金門島は、1949年から92年までの43年間軍政下にあった/courtesy Kinmen County Government

金門島にある大型拡声器、浜辺の軍事バリケード、秘密のトンネルを見ると、悪名高い南北間の非武装地帯を思い出すと言うリー氏だが、金門島と南北間の非武装地帯の間には多くの相違点があると指摘する。

「DMZと比較し、金門島は戦争の最前線というより観光地としてのイメージが強い」と、リー氏は語る。

放送壁など、軍事拠点だった頃の遺物は中国本土からの旅行者にとって主要な観光名所になっている。今でも大型拡声器からテレサ・テンの曲が流れているが、あくまで観光客向けのサービスで、音量は大幅に抑えてある。

「かつて金門島が軍政下にあった時代は、10万人の兵士が島の経済を支えていた」と金門県観光局のチェンカン・ティン局長は説明する。

「その後、軍事政権が解散し、大半の軍隊が撤退したため、金門島は経済的打撃を受けた。そして(1993年に)金門島が一般開放されて以来、観光が金門島経済の頼みの綱となっている」(ティン氏)

例えば、50年代に設立された金門酒廠(金門酒工場)は、かつて軍が運営する蒸留所だった。金門酒廠が製造する金門高梁酒は今や台湾で最も売れている酒のひとつで、金門酒廠も金門島では必ず訪れるべき観光スポットだ。

また大砲の砲弾は、有名な金門包丁の材料として使われている。

50年代に設立された金門酒廠(金門酒工場)は、今や島を代表する観光スポットに/courtesy Kinmen County Government
50年代に設立された金門酒廠(金門酒工場)は、今や島を代表する観光スポットに/courtesy Kinmen County Government

中国本土と台湾を再び結び付ける小三通

小三通の施行前は台湾と中国本土との間に直接的なつながりがなかったため、金門は「(中国本土と台湾の)両岸の交流が始まった」場所のひとつとなった、とリー氏は言う。

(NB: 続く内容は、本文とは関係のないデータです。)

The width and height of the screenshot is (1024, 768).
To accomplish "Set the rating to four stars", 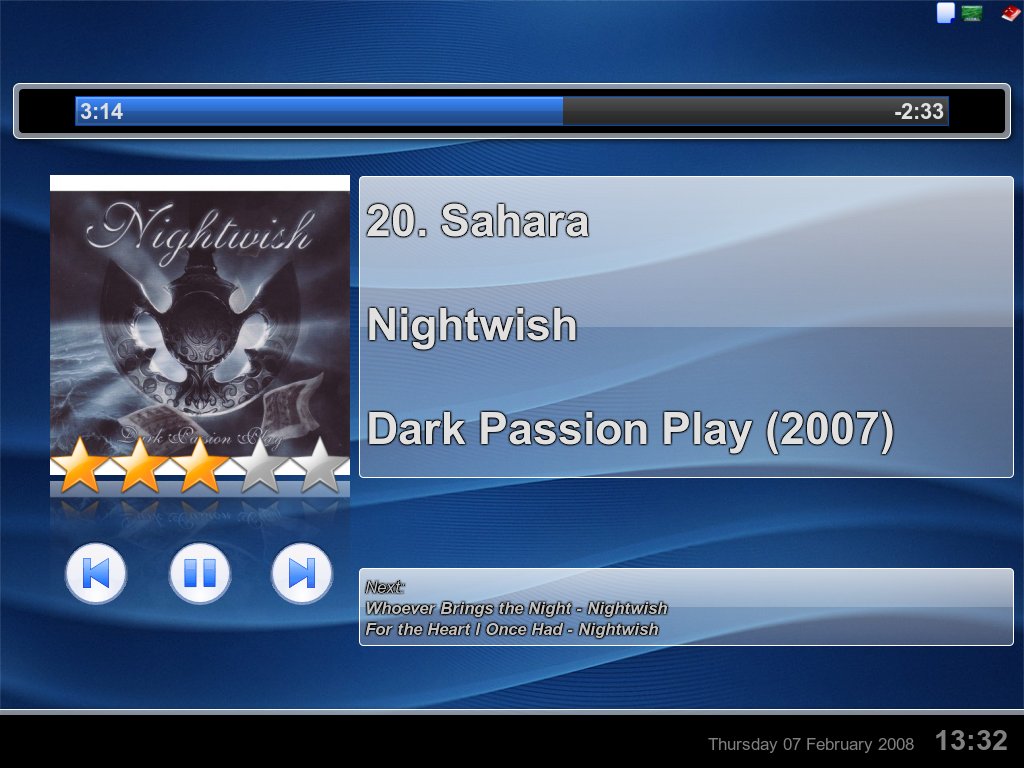I will point(260,466).
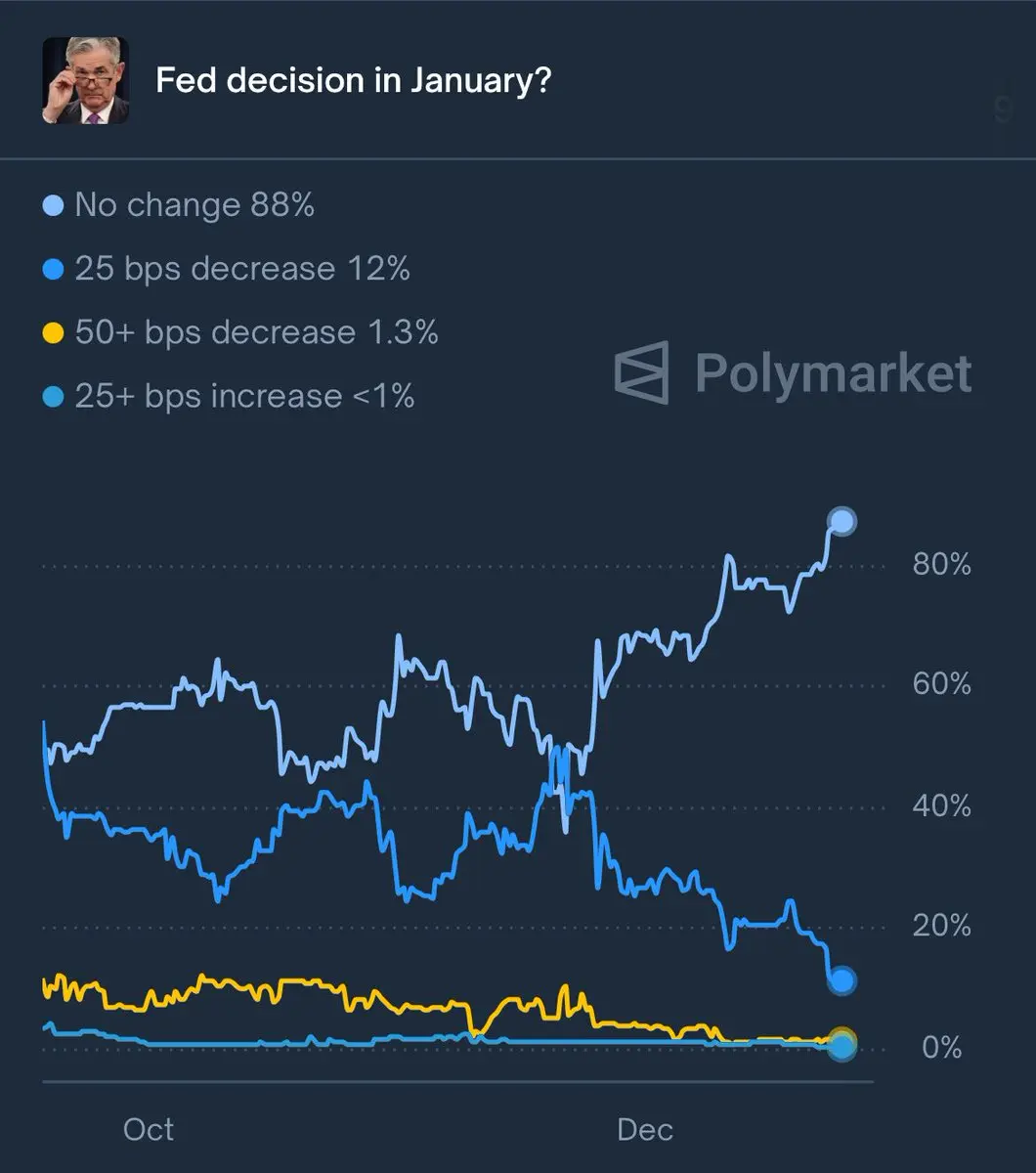Select the 25 bps decrease legend dot
The image size is (1036, 1173).
55,270
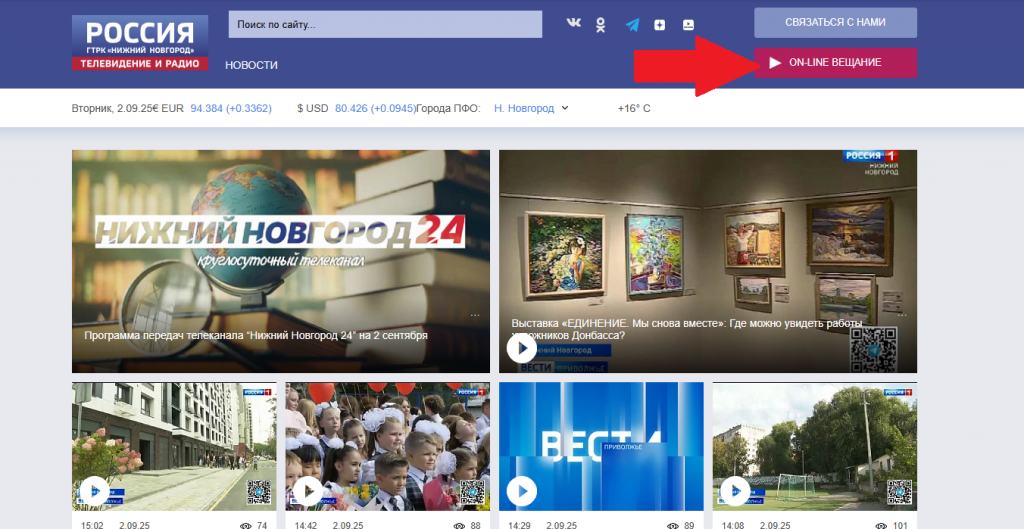Open the Odnoklassniki icon in header
This screenshot has height=529, width=1024.
pyautogui.click(x=600, y=25)
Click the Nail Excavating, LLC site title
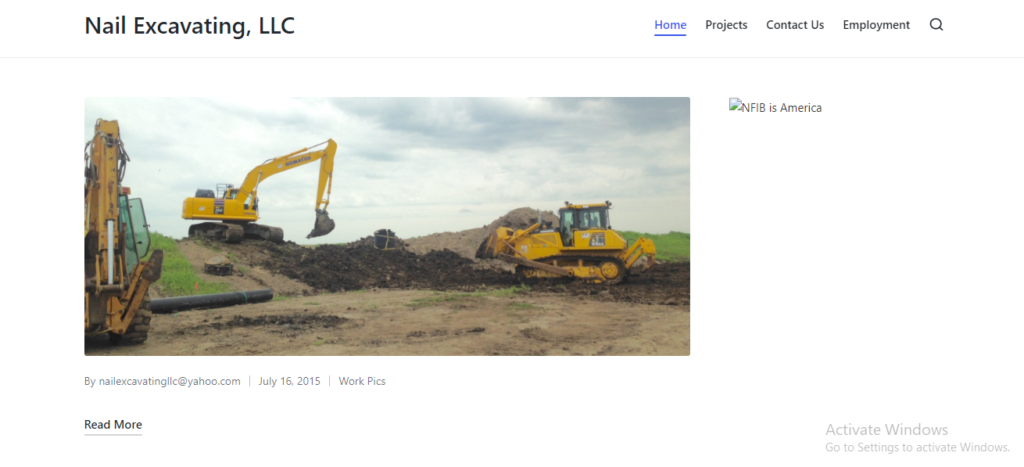 click(189, 26)
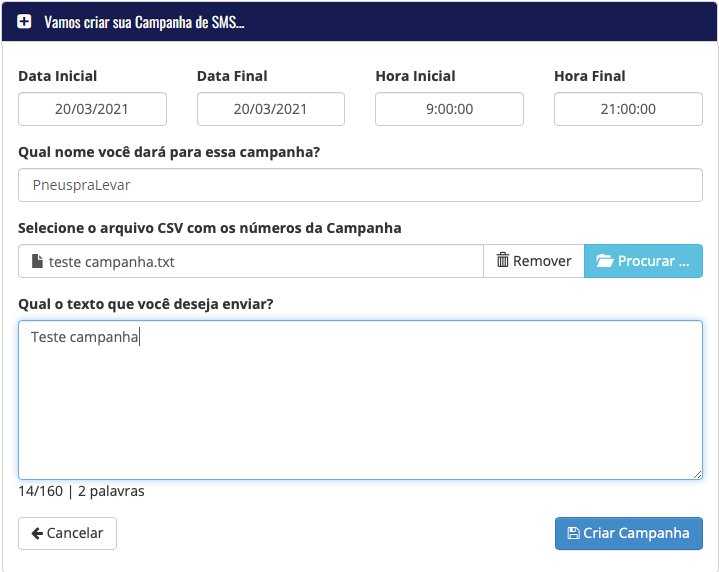Viewport: 719px width, 572px height.
Task: Click the Cancelar button
Action: [67, 533]
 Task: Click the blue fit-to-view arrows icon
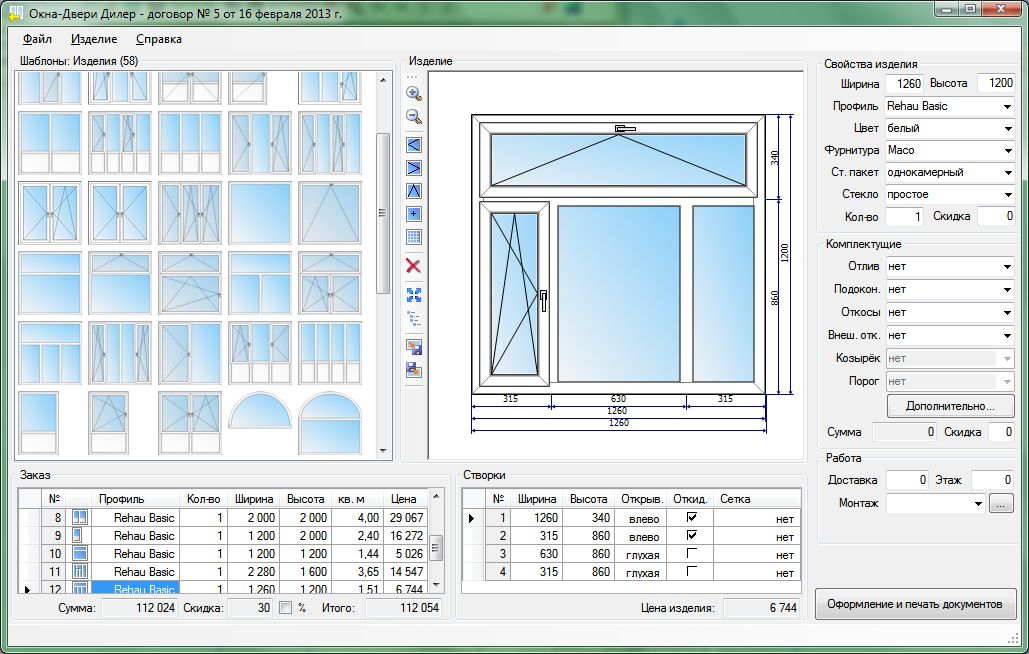click(x=414, y=295)
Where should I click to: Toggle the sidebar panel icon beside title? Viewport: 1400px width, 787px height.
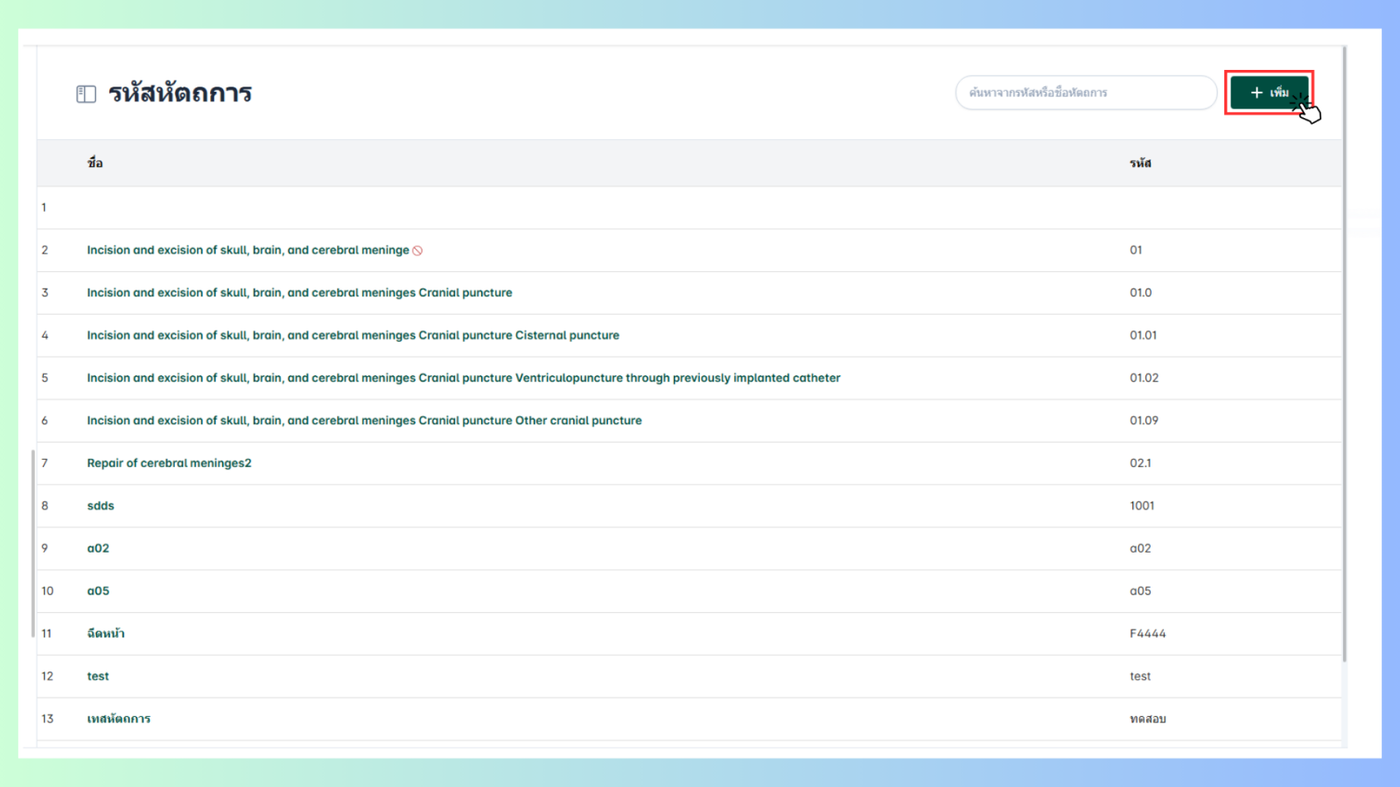tap(86, 94)
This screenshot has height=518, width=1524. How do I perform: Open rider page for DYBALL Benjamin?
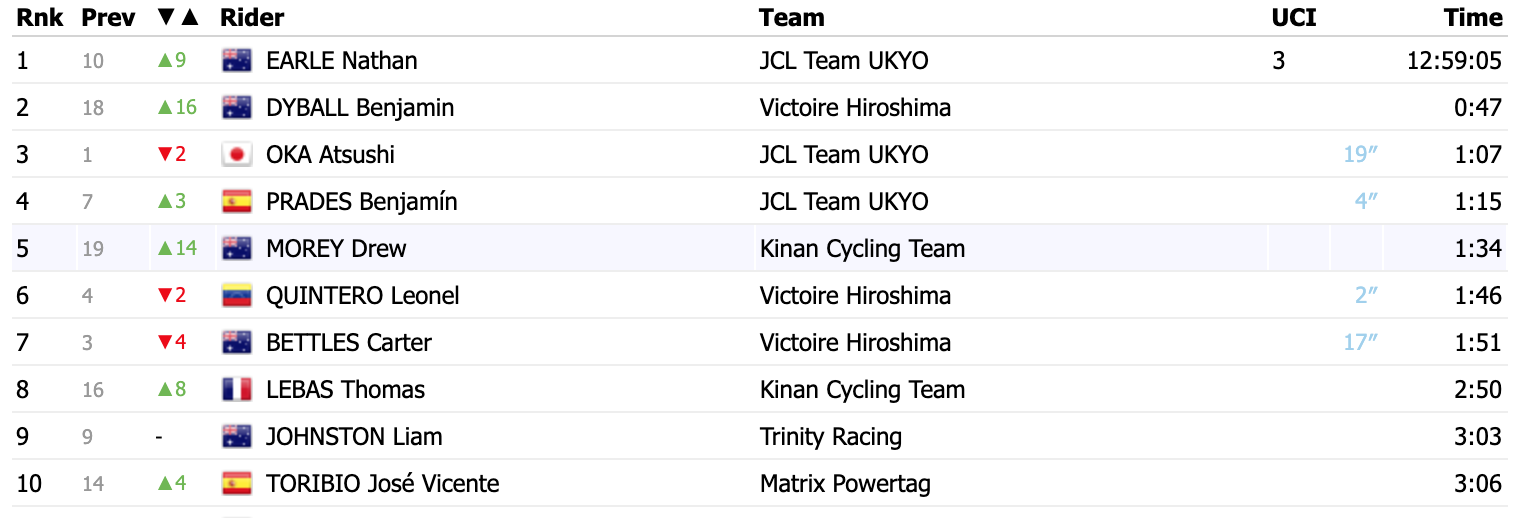point(360,107)
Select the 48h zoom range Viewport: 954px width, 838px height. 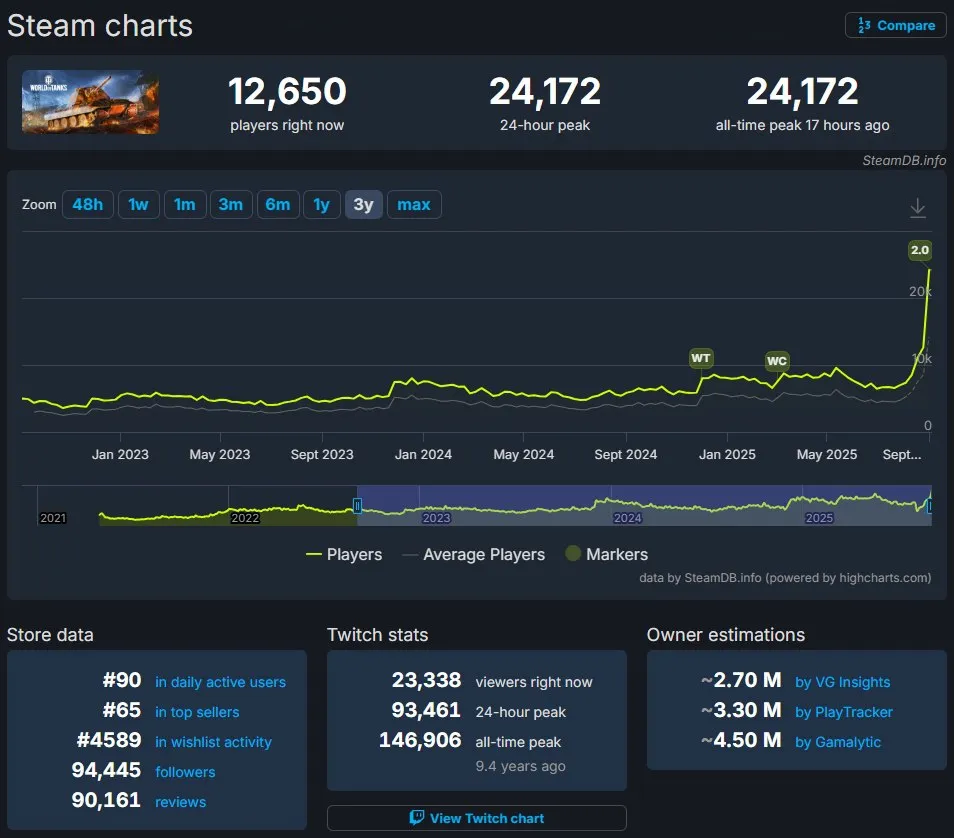tap(87, 204)
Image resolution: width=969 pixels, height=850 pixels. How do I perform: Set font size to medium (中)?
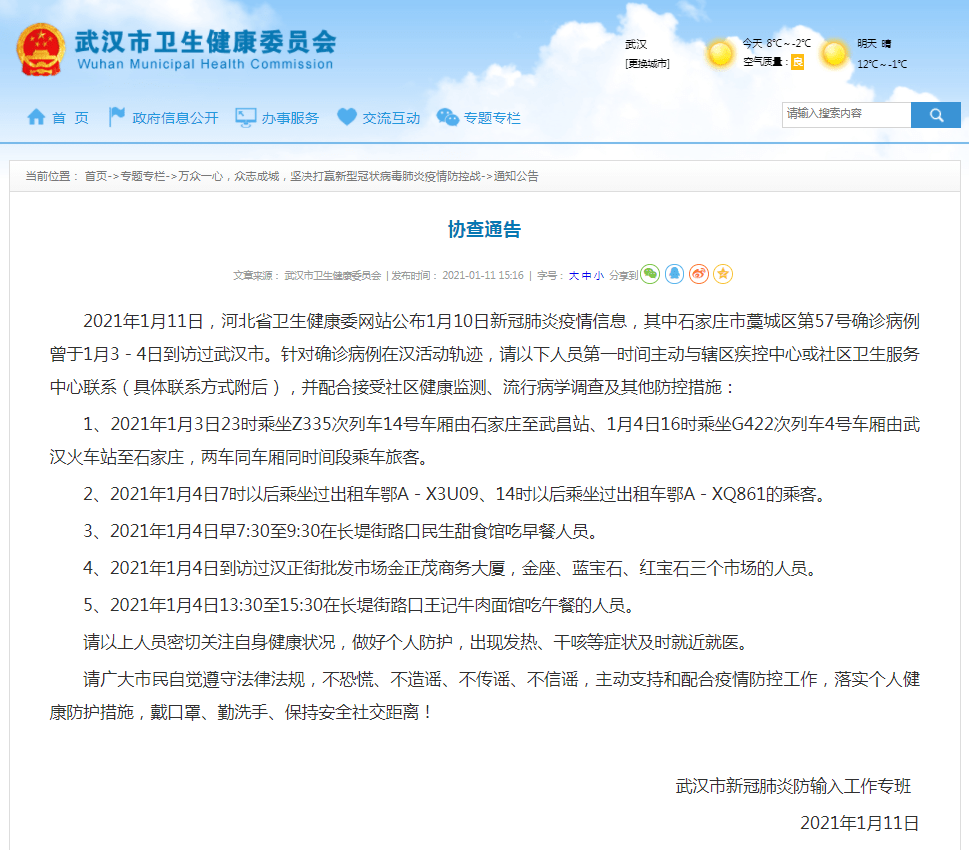pos(586,275)
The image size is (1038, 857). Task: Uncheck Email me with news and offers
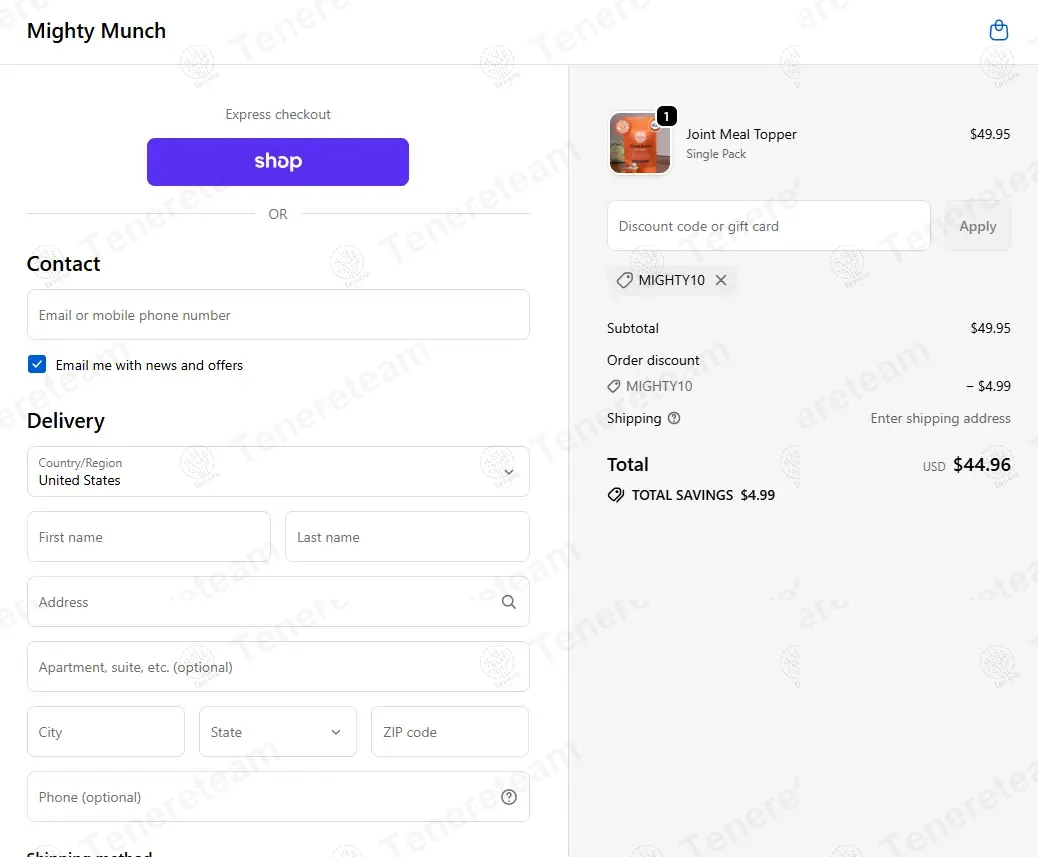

「今、韓国の学者たちが、小三通や、両岸の人々がどのように交流し、普通の生活を送っているのかを研究するために金門を訪れている。韓国と北朝鮮の間で市民の交流がほぼ皆無である現状を踏まえると、金門は韓国人にとっての『研修旅行先』だ」(リー氏)

2001年に両岸の往来の制限が緩和されて以来、金門はさらに開放された。

中国本土からの旅行者は、2015年から事前に許可を申請しなくても金門への旅行が可能になった。新型コロナウイルスのパンデミック(世界的大流行)が発生する前は、中国本土からの旅行者には、空路、海路を問わず、到着時に金門島への上陸(着陸)許可が与えられていたが、台湾本島への旅行者はこの特例の対象外だった。

金門島への直行便も拡大し、中国本土の複数の都市から金門空港行きのフライトを提供する航空会社が増えている。またパンデミックが発生する前は、金門島と厦門の間を毎日40便以上のフェリーが運航していた。

パンデミックの影響

2019年には約250万人の旅行者が金門島を訪れ、そのうちの約41%が中国本土からの旅行者だった。そして、旅行者数は今後も増え続けると予想されていた。

しかし、新型コロナウイルスの感染拡大の影響で、20年2月から両岸関係は一時中断しており、フェリーや飛行機の直行便も全て欠航し、今年20周年を迎える小三通に暗い影を落としている。

ティン氏によると、20年に小三通で金門島を訪れた人の数は93.96%も減少したという。